Earth might not be alone — many alien planets could have water in their atmospheres

Without an atmosphere, we wouldn’t be here. Neither would most life-forms on Earth. Mars shows exactly what can happen to a rocky planet that loses its atmosphere, and it ended up Sun-blasted and frozen.

Earth is obviously not the only planet with an atmosphere. There are planets with everything from toxic gases to vaporized iron in theirs, but scientists now think there is a surprising amount of planets with an atmosphere high in water vapor, like ours, that might exist. Some might even be habitable. The universe is crawling with these planets, known as “sub-Neptunes” because they are just slightly smaller than Neptune. They are probably capable of having high water vapor levels in their atmospheres, and that vapor might even persist for billions of years like it has on Earth. Mars would be jealous.

“Using a model of atmosphere-interior evolution and atmosphere composition, we found that water vapor atmospheres form during the planets' evolution from sub-Neptunes into rocky exoplanets,” researcher Edwin Kite, who recently published a study in Astrophysical Journal Letters, told SYFY WIRE.

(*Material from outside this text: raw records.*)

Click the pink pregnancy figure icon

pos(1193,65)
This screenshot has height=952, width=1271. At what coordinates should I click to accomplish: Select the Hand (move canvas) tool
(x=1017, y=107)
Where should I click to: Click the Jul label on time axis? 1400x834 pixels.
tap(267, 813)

So what’s with all the Neptune poseurs floating around? The name is kind of deceptive. NASA's Kepler space telescope (RIP) found they are less like Neptune and more like our planet, making them super-Earths, or rocky planets that developed atmospheres when they were still cosmic embryos. Many are thought to have started out with atmospheric envelopes of hydrogen. Those that were able to hang on to their atmospheres are known as “gas-rich super-Earths,” while the ones that lost it are naked cores in space, or “true super-Earths.” They could have fallen victim to the same fate as Mars, being radiation-bombed by cosmic rays that stripped away their atmospheres. It is also possible that they lost mass and their atmospheres went with it.

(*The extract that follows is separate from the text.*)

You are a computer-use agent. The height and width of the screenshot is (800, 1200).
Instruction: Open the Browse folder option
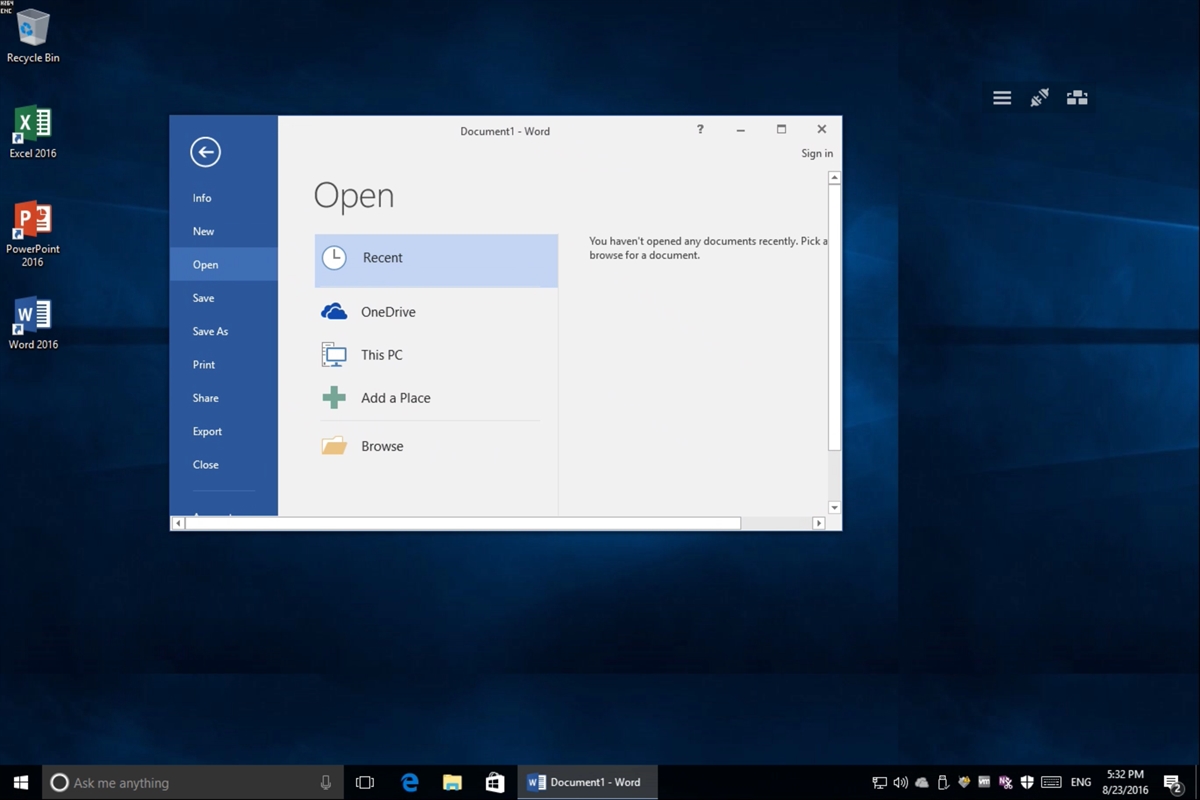click(x=381, y=447)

Exoplanet Kepler-62f (above and top), which might have water vapor in its atmosphere and even be habitable. Credit: NASA

That still doesn’t answer the question of why so many of these hot, rocky exoplanets are scattered all over, but magma might. At the interface where magma meets a planet’s atmosphere, extreme pressure pushes H₂ molecules so close together that they end up repelling each other (kind of like people scattering the moment the doors open on a packed subway car). The molecules can only plunge downward into the flood of molten rock, where they dissolve. More H₂ in the atmosphere means more that gets devoured by magma. This gets in the way of a planet’s radius expanding, which is why sub-Neptunes with radii that fall within a certain range are so common.

"The hydrogen cloak is accreted onto the planet from the protoplanetary disk and blankets the rock core, trapping the heat of planet accretion," Kite said. "So the planet forms with liquid silicate (magma) and the magma stays liquid for a long time (billions of years). The oxygen is from the magma, specifically from FeO."

Of course, when H₂ reacts with O (from silicates in the magma), it forms water, most of which stays trapped in the magma — but some does evaporate into the atmosphere. Intense heat will do that. Sub-Neptunes that orbit close enough to their stars will then have their hydrogen atmospheres stripped away. The heat of the star allows much more water from the magma to be released as vapor, and that vapor then becomes a large part of the atmosphere. Now it just needs to be detected.

Current telescopes can’t really tell you much, which is why Kite and Schaefer used what we already know about the atmosphere of Earth and the planets around it to predict what could be going on in the sky of a distant exoplanet. Kite has an idea of how water vapor-dominated atmospheres can last so long.

"The main reason is the large mass of the dissolved-in-magma water reservoir," he said. "Exsolution from this dissolved reservoir (like unscrewing the top from a soda bottle) occurs when some atmosphere is removed. This is a stabilizing feedback that buffers the atmosphere against loss. Another reason is that many atmosphere loss processes become less powerful over time. So if the atmosphere survives the early period of intense loss, it can persist indefinitely."

Next-gen telescopes like James Webb might shed more light on exoplanets with Earthlike atmospheres, and may even pick up on their potential for life. Mars is just going to have to sulk for a while.